Romano Prodi ha guardato con favore alla scalata di Elly Schlein da tempi non sospetti e ora che la neo segretaria ha iniziato il suo lavoro di ricostruzione dei democratici iniziano a venire a galla i primi problemi. In un’intervista a Qn, l’ex presidente del Consiglio ha toccato diversi temi caldi.
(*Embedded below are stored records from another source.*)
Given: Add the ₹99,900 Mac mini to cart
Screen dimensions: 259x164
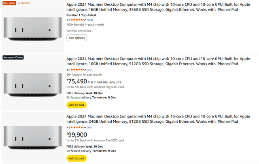Looking at the screenshot, I should pos(76,158).
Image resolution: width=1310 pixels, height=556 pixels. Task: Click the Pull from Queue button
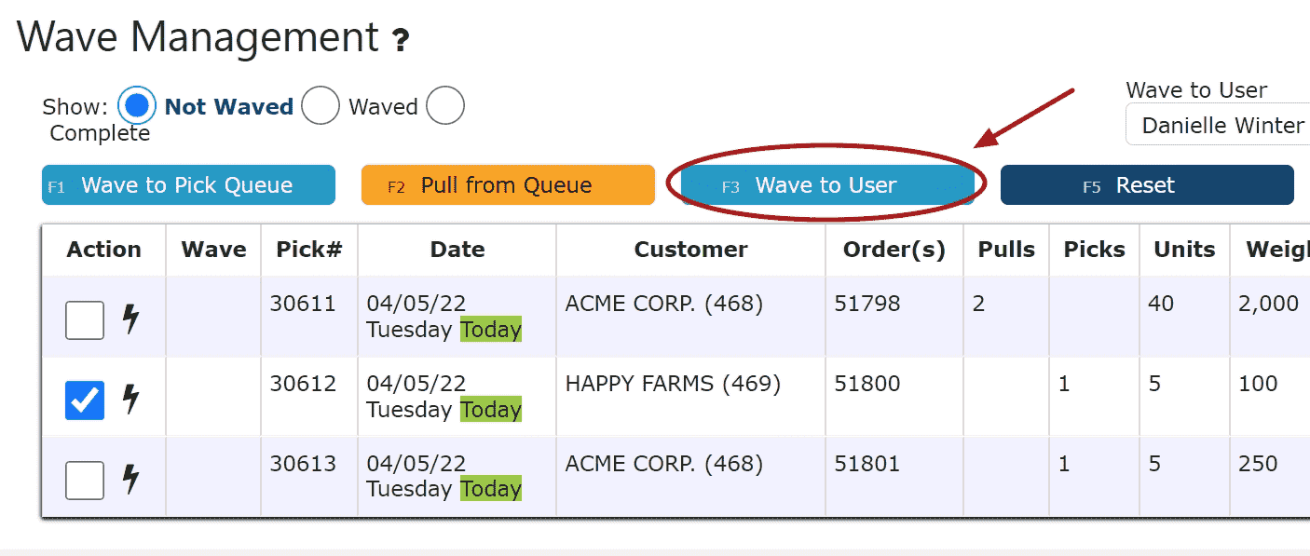click(x=508, y=185)
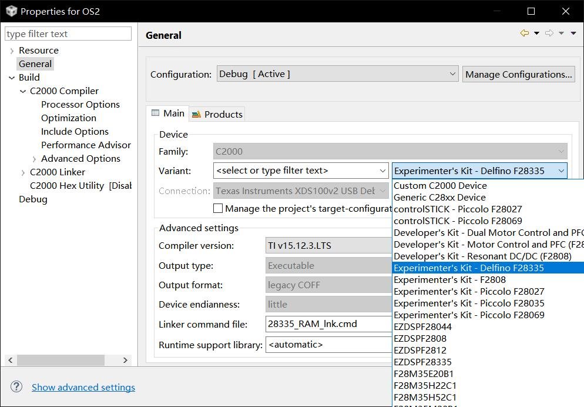The width and height of the screenshot is (584, 407).
Task: Open the view menu triangle icon
Action: [x=573, y=34]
«Il problema principale della Schlein è la ricomposizione del partito che non vuole dire conformismo, ma dialogo costruttivo tra le diverse correnti. Uso un’espressione fuori moda, ma le correnti esistono e devono esistere nel Pd come in tutti i partiti del mondo. Pensiamo solo al partito conservatore inglese! II Pd sta cercando un’identità unitaria, che secondo me finirà con il rafforzarlo e, allo stesso tempo, col rendere possibile un dialogo sia con Conte sia con Calenda e Renzi».
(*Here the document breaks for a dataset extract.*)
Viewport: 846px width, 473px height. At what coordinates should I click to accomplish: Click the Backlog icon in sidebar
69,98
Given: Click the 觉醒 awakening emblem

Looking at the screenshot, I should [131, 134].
«Siamo concreti, se il Pd vuole vincere le elezioni, una coalizione è indispensabile. Però per prima cosa il Pd deve crescere nel Paese, e su questo sembra avviarsi sulla strada giusta per essere poi il punto di riferimento della coalizione. E se vuole governare, deve fare propri alcuni contenuti di sinistra (giustizia sociale, salario minimo, maggiore coesione, attenzione a sanità e istruzione pubblica) ma non può mettere in secondo piano alcuni punti che sono impropriamente attribuiti alla destra, come il desiderio della governabilità, una capacità decisionale rapida e forte, anche con una legge elettorale che favorisca soluzioni stabili», sottolinea.
«Il Pnrr è un esercizio complicato per cui occorre oliare tutte le macchine per poter andare avanti. La prima fase è stata «tenuta insieme» con fatica. Nella seconda parte, il governo attuale ha inserito novità che complicano ulteriormente le cose. Tutto questo ha reso meno fluidi i rapporti con Bruxelles».
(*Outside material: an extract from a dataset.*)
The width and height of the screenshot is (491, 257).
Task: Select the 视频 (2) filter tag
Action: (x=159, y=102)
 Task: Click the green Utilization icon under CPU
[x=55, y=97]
Meloni ha dato la colpa anche a Draghi? «È naturale che Meloni lo faccia, ma il cammino iniziale del piano non andava interrotto – risponde l’ex premier -. Non so se saremo in grado di utilizzare tutte le risorse, ma si può accelerare, purché si faccia meno dottrina e più concretezza»
«Partendo da affermazioni» come quelle del presidente del Senato, Ignazio La Russa, sull’attentato di via Rasella, «che sono purtroppo uscite perché pensate, è difficile rinvenire una condivisa interpretazione della realtà storica. In Italia la ferita non è ancora stata chiusa: i fascisti rimangono fascisti. Ho pensato: è un errore. Infatti poi c’è stato un pentimento, perché una tale distorsione della storia, diventata patrimonio comune, è inaccettabile».